Azure Managed disk performance analysis for SQL Server DB Backup

Question

We are currently trying to optimize cost in our Azure environment and are reviewing dedicated backup disks on servers. We have a few servers running single Premium SSD P50 - 4TB as backup disks, but the actual backup files on these drives are often less than 1TB. I'm unsure of how to do the performance analysis to confirm the actual disk performance during backup. I need to use this supporting case to change the disk types (recommend Standard SSD). This is solely for backup drives, so just writes (or maybe not).

I have these questions:

I'm unsure which disk level metrics (or maybe VM level metrics) are used to measure throughput (likely Disk Write bytes/sec), IOPS, and latency for disks. Also, how can I interpret the metrics and make conclusions?
On the disks metrics window, I only see an average, not a maximum, so I'm not sure of any peaks (can only confirm when I zoom into one metric). I'm not sure if there is another way of doing this, so I thought to ask.

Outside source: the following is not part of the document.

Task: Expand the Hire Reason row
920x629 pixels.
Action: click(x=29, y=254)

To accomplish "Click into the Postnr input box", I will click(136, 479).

I need to gather correct information on TP, IOPS, and latency of the disks during the backup operation, which will inform our decision on which performance tier is best for the backup disks/drives.

Accepted Answer

Hello Abimbola Adeniran,

Greetings! Welcome to Microsoft Q&A Platfrom.

1.Azure offers metrics in the Azure portal that provide insight on how your virtual machines (VM) and disks perform. The metrics can also be retrieved through an API call. This article is broken into 3 subsections:

Disk IO, throughput, queue depth and latency metrics - These metrics allow you to see the storage performance from the perspective of a disk and a virtual machine.
Disk bursting metrics - These are the metrics provide observability into our bursting feature on our premium disks.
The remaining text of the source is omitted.